At the meeting, the neurovirologist Tricia Burdo at Temple University in Philadelphia, Pennsylvania, described a first step: using the editor to check at least part of the analog version of the AIDS virus, SIV, from the chromosomes of two monkeys. Previous work has shown that CRISPR could claim HIV embedded in the cells of mice constructed to have human immune systems. In the new study, researchers infused a harmless adeno-associated virus that transports the genes for CRISPR's targeted molecular scissors in the years of two SIV-infected monkeys. The monkeys were on ARV and had low levels of SIV.
Necropsies of the treated animals showed that CRISPR had cut SIV DNA into blood, spleen, lymph node and lung cells, which apparently inactivated the virus. Blood from the CRISPR monkeys could not infect white blood cells, while blood from a control animal could. The group also found Cas9 in all 14 tissues studied, indicating that the delivery virus had spread through the body as intended. "The data show much stronger effects than previously seen, so it's a step in the right direction," said John Coffin, a retrovirologist at a branch of Tufts University in Boston.

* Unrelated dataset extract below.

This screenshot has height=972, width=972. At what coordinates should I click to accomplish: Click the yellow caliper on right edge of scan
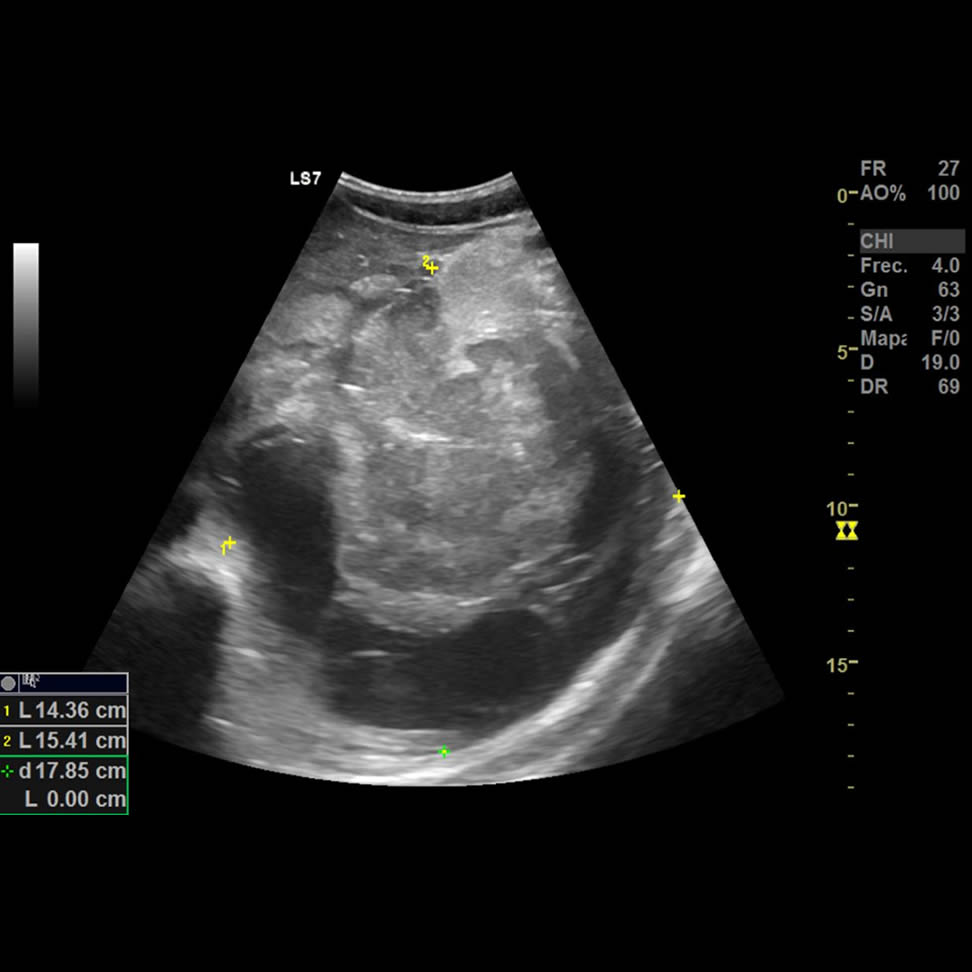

Burdo says that in a future experiment, the team takes the CRISPR-treated monkeys of ARVs to see if the virus is returning. They also plan to transfer millions of blood cells from the CRISPR-treated monkeys to uninfected animals, another sensitive method for determining whether even trace amounts of intact SIV remain hidden.
Burdo's partner, Temple University neurovirologist Kamel Khalili, hopes to develop a human version of this CRISPR gene therapy. Khalili says his company, Excision BioTherapeutics in Philadelphia, is seeking approval to launch HIV CRISPR excision trials in humans at the end of the year.
Some are still skeptical CRISPR can ever beat all HIV-infected cells. Douglas Richman, a virologist at the University of California, San Diego, notes that even a person who has an undetectable virus load can have as many as 100 million cells harboring HIV DNA. "The problem with any cure is that they affect some cells," Richman says. "It still leaves a gigantic amount of virus. And when you eliminate something that is dangerous, you have to get them all."